Założenia nowej ustawy o szkolnictwie wyższym minister Jarosław Gowin przedstawił na Narodowym Kongresie Nauki, który w odbywał się w Krakowie w połowie września. Kierowany przez niego resort pracował nad nimi przez półtora roku. W tej chwili projekt znajduje się na etapie konsultacji społecznych, a resort chce, aby tzw. Ustawa 2.0 zaczęła obowiązywać w 2018 roku, wraz z początkiem przyszłego roku akademickiego.

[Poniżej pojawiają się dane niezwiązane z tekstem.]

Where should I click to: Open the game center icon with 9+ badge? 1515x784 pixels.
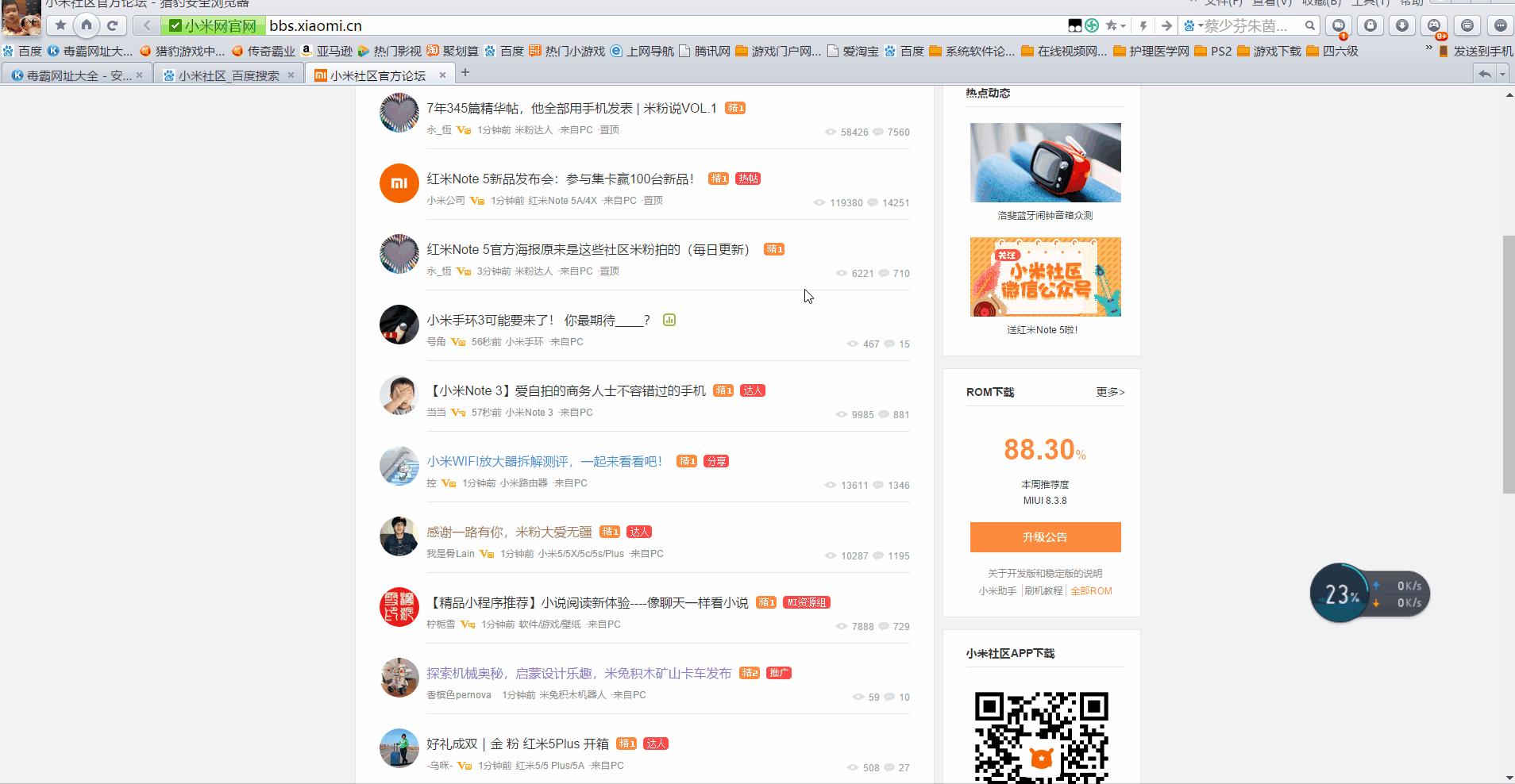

Wśród najważniejszych propozycji resortu jest m.in. poszerzenie autonomii uczelni wyższych, podzielenie ich na akademickie i zawodowe, przywrócenie egzaminów wstępnych na studia oraz stworzenie nowego modelu kształcenia doktorantów.
– Mamy pewne pomysły co do tego, w jaki sposób reformować kształcenie i liczymy, że podstawowe założenie ustawy – przyznanie uczelniom większej autonomii – pozwoli nam nieco przebudować tradycyjną strukturę uniwersytetu i podjąć inicjatywy, które do tej pory nie były możliwe do zrealizowania – mówi agencji informacyjnej Newseria Biznes prof. dr hab. Jolanta Choińska-Mika.
Dla Uniwersytetu Warszawskiego dużym wyzwaniem będą zmiany związane z organizacją uczelni. Kierunki studiów nie będą dłużej przypisane do poszczególnych wydziałów, co dla dużej uczelni może być kłopotliwe. Z drugiej strony – stworzy szansę na podjęcie inicjatyw i przedsięwzięć o charakterze ogólnouniwersyteckim.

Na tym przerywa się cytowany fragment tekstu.